英国LEP制度の導入による、地域振興施を目的とした民間主導の官民連携
レポートによると、LEP(Local Enterprise Partnership)制度とは以下のようなことがポイントとして記されています。
日本での地域におけるPPP的な取り組みに擬えれば、「広域連携で公的サービスを構築する際に、政府が民間企業が主導するサービス提供事業をバックアップする」制度、というような表現ができるのではないかと思いました。
制度の考え方。日本における受容の可能性は高い
レポートにある『Regional Development Agency(以下、 RDA)と呼ばれる行政主体の地域開発公社』による施策推進から、組織組成や施策の意思決定に行政組織が関与しない方向に進むことについて、日本でも(先取的な地域では)そうした方針や姿勢は既に示されているのではないかと思います。
もちろん、制度としてそのような組織や組織運営を裏付ける、バックアップするということについては先進性を感じました。
一方、レポートにあるRDA(地域開発公社)からLEP制度へと施策推進主体が変化する流れについては(乱暴な例えですが)日本での第三セクター経営の失敗からの「挽回」議論と本質的には同じではないかと思いました。
そうした理解からも「広域連携で公的サービスを構築する際に、政府が民間企業が主導するサービス提供事業をバックアップする」ために、紹介された英国LEP制度、あるいはその考え方が受け入れられる素地は十分にありそうだと思いました。

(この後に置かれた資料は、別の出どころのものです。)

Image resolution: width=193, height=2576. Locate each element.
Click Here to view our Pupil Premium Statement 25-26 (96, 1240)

LEP「的」な、官民出資企業に民間経営者が就任している例
〜つくばまちなかデザイン株式会社〜
この会社はつくば市と地元民間企業(メジャー出資は民間企業)による出資で設立され、その経営は民間企業出身者が担っています。
設立目的に書かれている『まちなかの人と人、コトとコトをつなげるプラットフォームとして、つくばの”まち”に誰よりも愛着を持ち、“まち”の変化を先取りし、ここでしかできないコトで“多様性を享受する”ことを目的に、当社を設立』ということからは、広域連携のためとまでは明確には言い切れませんが、地域経済振興やヒト・モノ・カネの流れを活性化させる基盤となる活動に取り組むという点で、英国LEP制度「的」な組織作りは既に日本でも実現しつつある、その一例と言えると思います。
民間主導のまちづくりビジネス、は既にある
ちなみに。日本でも官民が連携した施策の際に「民間主導の地域経済振興策(事業)」を「行政が環境整備などで支える」という考え方自体は決して新しいものとも言えない、ということにも触れておきたいと思います。
ここで紹介したリンクの記事は7年前、2015年の記事です。清水さんは私たち院生に対して当時(いや、それ以前)から記事で書かれている考え方を伝えてくださいました。

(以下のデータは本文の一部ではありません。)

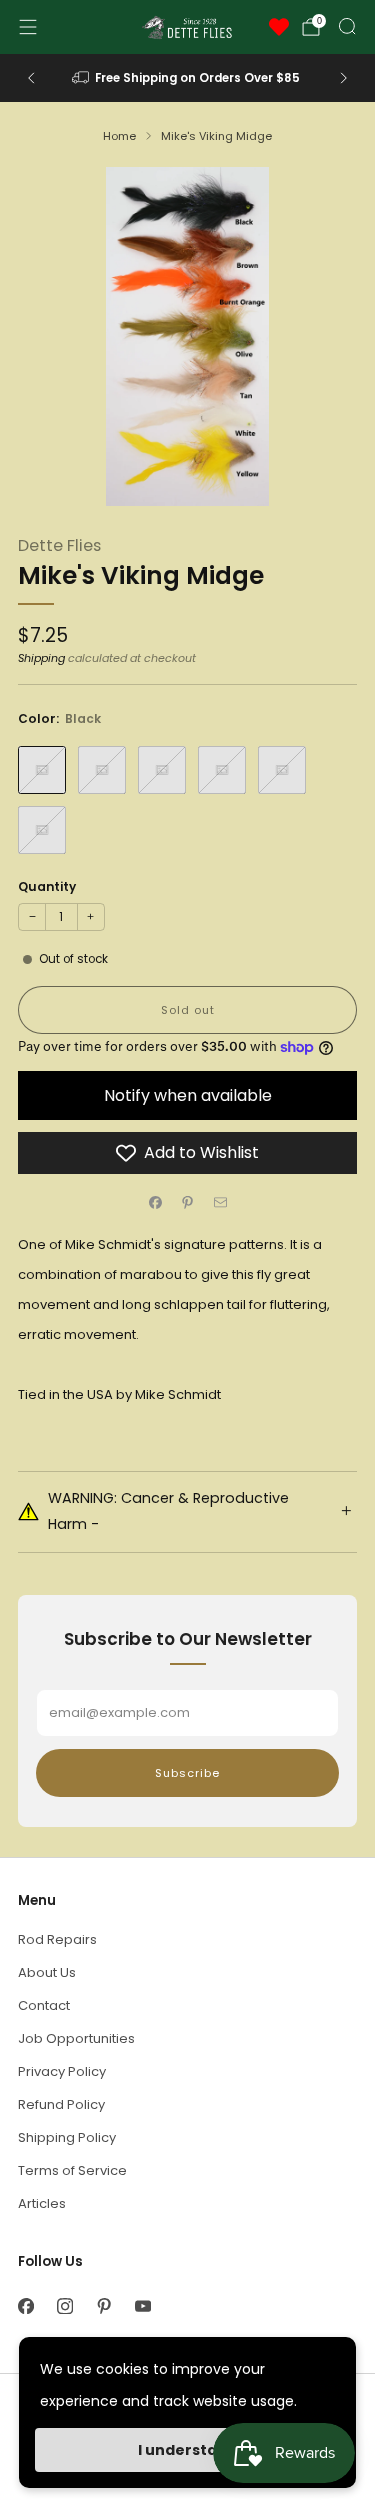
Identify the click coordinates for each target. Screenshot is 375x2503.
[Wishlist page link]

その経験があるので今回の英国LEP制度の「考え方」の紹介については新たな考え方を知ったという感覚にはならないのですが、それはともかく、このレポートで制度の存在や背景にある考え方が広がることで、民間主導の官民連携組織において民間がトップに立って地域の振興策や公的サービス提供が進められる、そんな体制が今以上に普及するようになる…そんなきっかけになれば良いと思いました。